Precedido por la rueda, me dirigí sosegado a la puerta de salida, sin embargo sólo avance un par de pasos, una sensación acrecía en mi interior. Miré a la rueda, en la cuchilla superior el reflejo de una botella de ginebra, me giré y la ubiqué en la mesa camilla; retrocedí al salón, la cogí y me percaté de que Luca ya no se hallaba. Lo que sí que se movía era la peícula del Patito Lila, miré un rato la escena cuando el protagonista se encuentra en el rellano de la vieja casa, a donde había llegado tras seguir a una chica con apuros y que le solcitó ayuda.
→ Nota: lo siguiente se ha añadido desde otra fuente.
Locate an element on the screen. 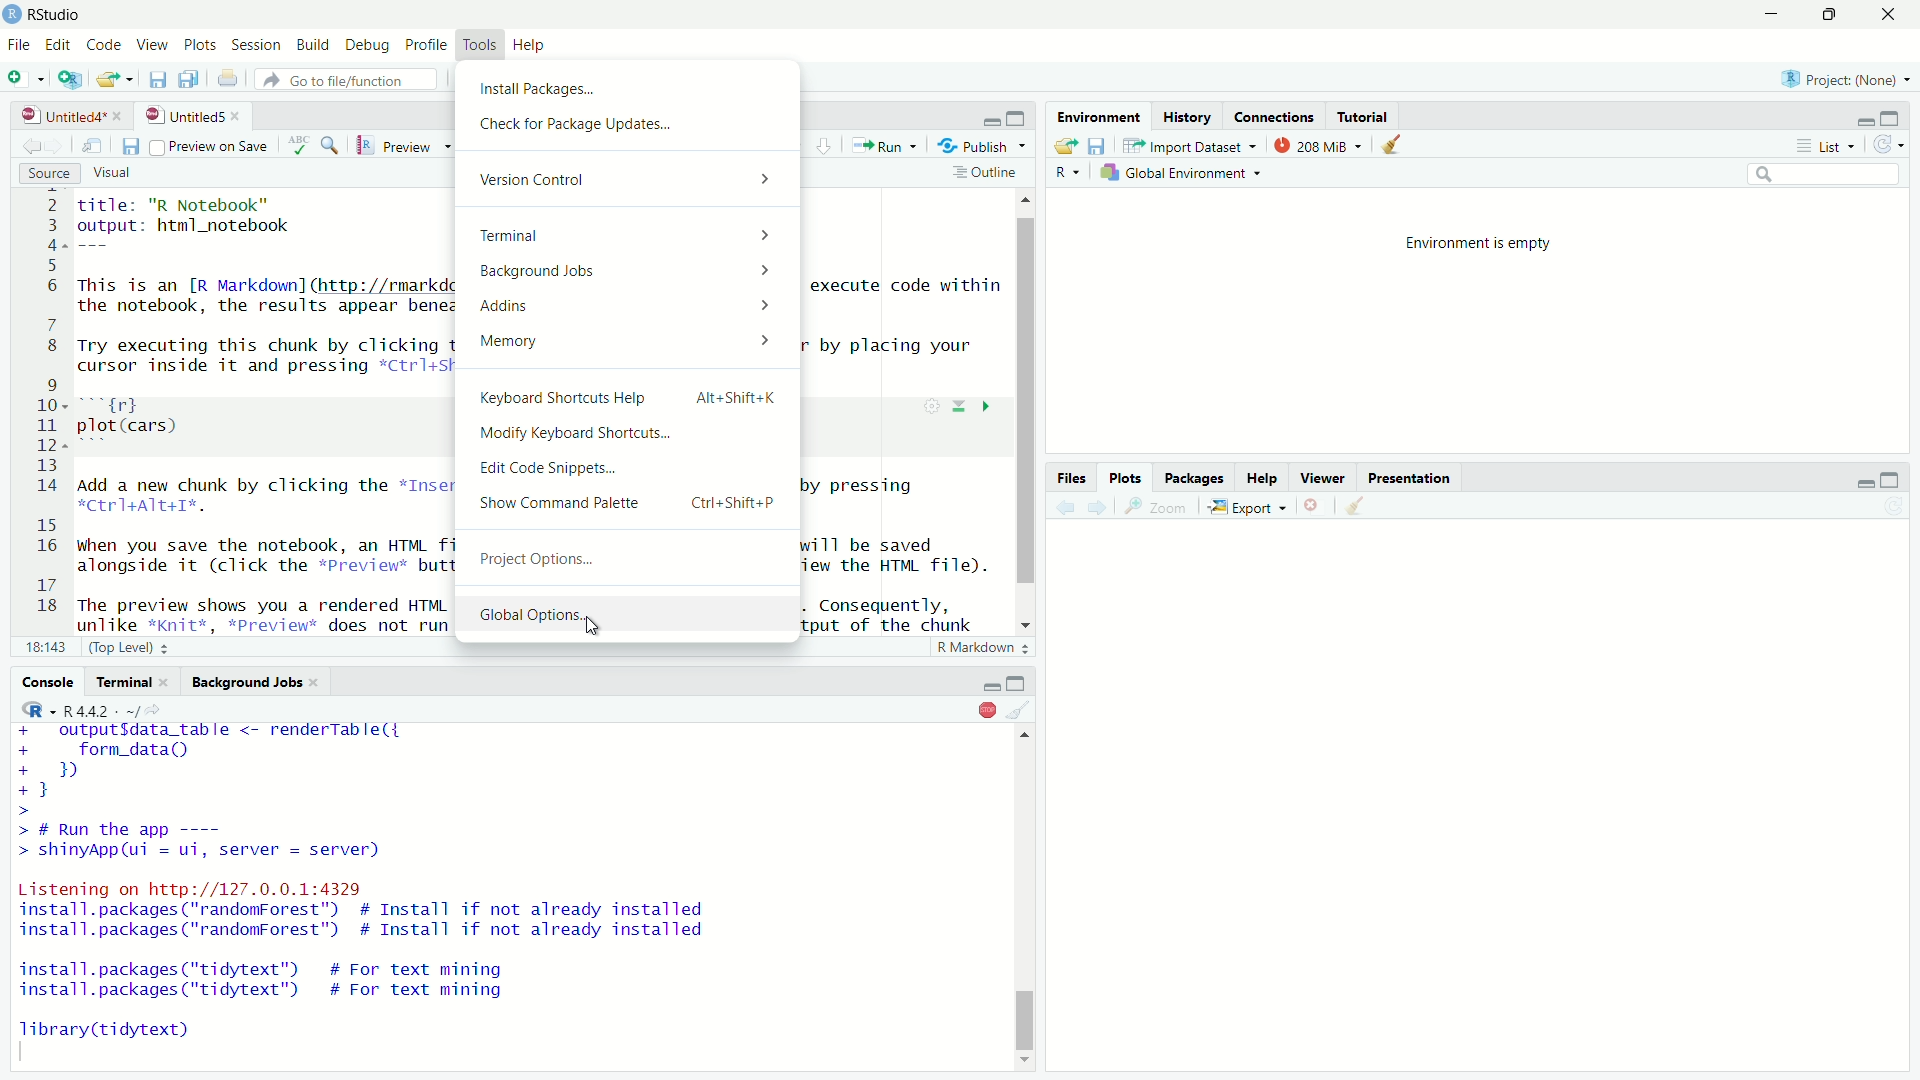 Image resolution: width=1920 pixels, height=1080 pixels. Toys is located at coordinates (479, 46).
Me apetecía quedarme a ver la escena que se iba a producir en ese instante; ráfagas de proyectiles y sangre recorriendo la habitación, empero, la música, en el ritual de danza destructora, la gimnopedia número 1 de Erik Satié dirigía la imagen que se reproducía a cámara lenta y hacia aquel instante ingrávido.
Cada nota y cada acorde eran vectores de muerte y destrucción, ensimismado veía aquel baile intenso pero breve.
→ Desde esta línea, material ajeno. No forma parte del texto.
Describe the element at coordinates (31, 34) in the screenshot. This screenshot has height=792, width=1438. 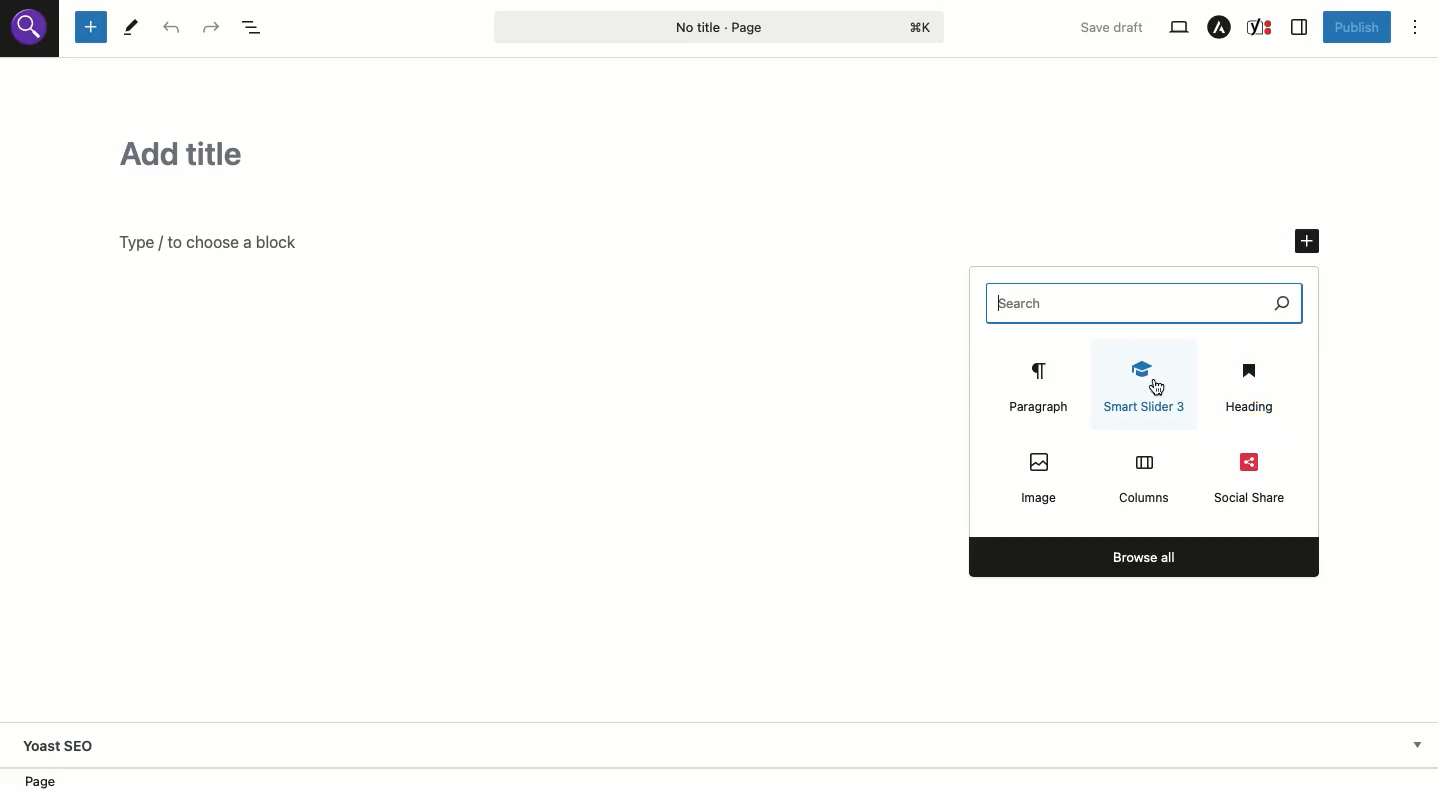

Decidí retroceder la película hasta el inicio de la escena y volví a oír la gimnopedia; subí el volumen, quería que fuese mía en ese instante.
Un momento de ingravidez, acompañado por una botella de Ginebra que precipité por toda la estancia. Me alejaba conforme llegaban los acordes finales, a trás me precedía una cordita de alcohol. El momento final se acercaba, la cadencia.
Una caja de cerillas en mi bolsillo, la canción se paró y el sonido de la película se enmudeció. Un fósforo encendido cayó sobre el alcohol y comenzó a inlfamarse.

-El fuego, la combustión, lo fatuo-

Aquella era otra mañana fría. La decadencia es una situación que se acobija en temperaturas gélidas, bajo cero, un hogar en el que vivía desde hacía tiempo, siempre cuesta abajo, siempre mirando al frío abismo venir. No había prenda de vestir que cubriese aquella sensación, ni cálida mirada en el horizonte. Aprendí en aquella solitaria experiencia, como Orestes convivió con sus remordimientos, a vivir con la rueda y la sangre.